0

With preg_replace in PHP, I am trying to match a regex pattern multiple times in a string, sometimes there will be 2 matches on 1 lines, sometimes not.

I have the following string:

 $text = 'Check <a href="link1">text1</a> or <a href="link2">text2</a>
 oh
 well <a href="link3">text3</a>';

I would like it to convert to:

 Check
 text1
 link1
 or
 text2
 link2
 oh
 well
 text3
 link3

I have this:

 $text = preg_replace('/(<a href=")(.+)(">)(.*)(<\/a>)/', "\n$4\n$2\n", $text);

But it doesn't work, only when having 1 match at a line. Like:

 $text = 'Check <a href="link1">text1</a> 
 or <a href="link2">text2</a>
 oh
 well <a href="link3">text3</a>'; 

Any help appreciated.

Example with a and b http://www.phpliveregex.com/p/4fU

Sanne
  • 1,116
  • 11
  • 17
  • Does `link1` and `text1` really need to be in reverse order in your result string? – aliteralmind Mar 17 '14 at 13:24
  • Well, preferable, but not 100% necessary. It's more clear to a user. I am trying to create a plain-text mail that will be parsed for a HTML mail. – Sanne Mar 17 '14 at 13:28

2 Answers2

1

Iterate over all text nodes you can find inside the given HTML and create a special case for parent anchors:

$text = 'Check <a href="link1">text1</a> or <a href="link2">text2</a>
 oh
 well <a href="link3">text3</a>';

$dom = new DOMDocument;
$dom->loadHTML($text);

$xpath = new DOMXPath($dom);

foreach ($xpath->query('//text()') as $node) {
  if ($node->nodeType == XML_TEXT_NODE) {
        echo $node->textContent, "\n";
        if ($node->parentNode->nodeType == XML_ELEMENT_NODE && $node->parentNode->nodeName == 'a') {
                echo $node->parentNode->getAttribute('href'), "\n";
        }
  }
}

In a textual domain, you would do it like this:

echo preg_replace('~<a href="([^"]+)">([^<]+)</a>~i', "\n\$2\n\$1", $text);

Basically you use negative character sets for the href and tag contents enclosure instead of simply .+ and .* because those are greedy by default; this can be changed by using .+? and .*? respectively, but a negative character set would lead to less backtracking.

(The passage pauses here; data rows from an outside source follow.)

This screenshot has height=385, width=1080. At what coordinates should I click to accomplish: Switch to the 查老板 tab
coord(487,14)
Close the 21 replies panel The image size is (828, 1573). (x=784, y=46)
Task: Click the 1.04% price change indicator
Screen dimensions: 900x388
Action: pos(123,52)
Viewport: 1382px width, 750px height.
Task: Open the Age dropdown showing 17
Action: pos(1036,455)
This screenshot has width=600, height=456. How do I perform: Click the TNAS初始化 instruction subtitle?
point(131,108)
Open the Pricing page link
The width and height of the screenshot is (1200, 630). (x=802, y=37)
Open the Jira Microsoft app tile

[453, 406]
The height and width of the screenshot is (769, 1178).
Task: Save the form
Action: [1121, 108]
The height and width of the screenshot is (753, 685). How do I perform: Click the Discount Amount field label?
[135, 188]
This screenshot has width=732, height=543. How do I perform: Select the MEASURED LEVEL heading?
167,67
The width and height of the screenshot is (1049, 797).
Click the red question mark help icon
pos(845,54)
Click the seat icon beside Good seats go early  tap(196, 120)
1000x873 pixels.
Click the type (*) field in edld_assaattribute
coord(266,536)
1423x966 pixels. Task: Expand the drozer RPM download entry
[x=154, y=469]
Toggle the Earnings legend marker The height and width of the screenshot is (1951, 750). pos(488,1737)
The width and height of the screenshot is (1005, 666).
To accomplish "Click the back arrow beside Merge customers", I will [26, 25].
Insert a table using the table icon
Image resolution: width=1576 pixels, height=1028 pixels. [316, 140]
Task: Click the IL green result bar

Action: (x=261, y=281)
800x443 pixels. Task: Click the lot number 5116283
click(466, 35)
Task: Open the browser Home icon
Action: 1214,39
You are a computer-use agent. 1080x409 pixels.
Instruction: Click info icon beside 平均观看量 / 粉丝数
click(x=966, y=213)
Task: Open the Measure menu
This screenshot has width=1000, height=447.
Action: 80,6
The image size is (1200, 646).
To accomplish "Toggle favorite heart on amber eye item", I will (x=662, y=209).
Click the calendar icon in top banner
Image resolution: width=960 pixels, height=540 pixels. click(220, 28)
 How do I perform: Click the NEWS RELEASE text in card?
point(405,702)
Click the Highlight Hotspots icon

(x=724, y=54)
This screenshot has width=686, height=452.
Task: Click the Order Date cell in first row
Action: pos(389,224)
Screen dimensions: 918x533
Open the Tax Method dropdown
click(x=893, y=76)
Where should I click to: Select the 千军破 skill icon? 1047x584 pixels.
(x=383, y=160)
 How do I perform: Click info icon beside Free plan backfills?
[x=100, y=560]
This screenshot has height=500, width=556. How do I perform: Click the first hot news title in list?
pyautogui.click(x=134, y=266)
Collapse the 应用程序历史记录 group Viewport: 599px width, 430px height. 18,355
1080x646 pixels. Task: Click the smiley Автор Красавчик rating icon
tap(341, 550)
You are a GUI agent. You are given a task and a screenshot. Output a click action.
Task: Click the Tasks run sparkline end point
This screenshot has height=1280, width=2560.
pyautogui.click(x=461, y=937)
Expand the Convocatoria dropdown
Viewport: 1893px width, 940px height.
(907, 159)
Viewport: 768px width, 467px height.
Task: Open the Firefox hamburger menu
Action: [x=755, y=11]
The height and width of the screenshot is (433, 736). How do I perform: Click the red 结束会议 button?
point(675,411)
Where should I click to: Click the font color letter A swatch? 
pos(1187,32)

Also, you only need to perform memory captures on two parts of the anchor, not all five of them.

Ja͢ck
  • 170,779
  • 38
  • 263
  • 309
  • Thank you, but I would like to understand how to solve this with preg_replace – Sanne Mar 17 '14 at 13:42
  • Since I can reuse this pattern for non-HTML situations if I understand it. – Sanne Mar 17 '14 at 13:47
  • Thanks, but now I see an issue when the enclosed text1, text2, text3 has HTML tags as well `text1` – Sanne Mar 17 '14 at 13:56
  • @Sanne That's what I'm telling you that this is not a text problem. Problems in HTML are solved in another way. – Ja͢ck Mar 17 '14 at 13:57
  • Your other code also has problems with enclosing tags. The link gets removed. – Sanne Mar 17 '14 at 14:58
  • Just so you know - I opened another question specifically about the DOM solution. I understand that this is the way to go when replacing stuff in HTML.. Thanks – Sanne Mar 17 '14 at 15:12
-2

NOT for your problem but you can add modifiers to a regex pattern after last slash:

preg_replace('/whatever_my_pattern_do/MODIFIERS',"here I replace", $text);

You should check them all here

Olvathar
  • 551
  • 3
  • 10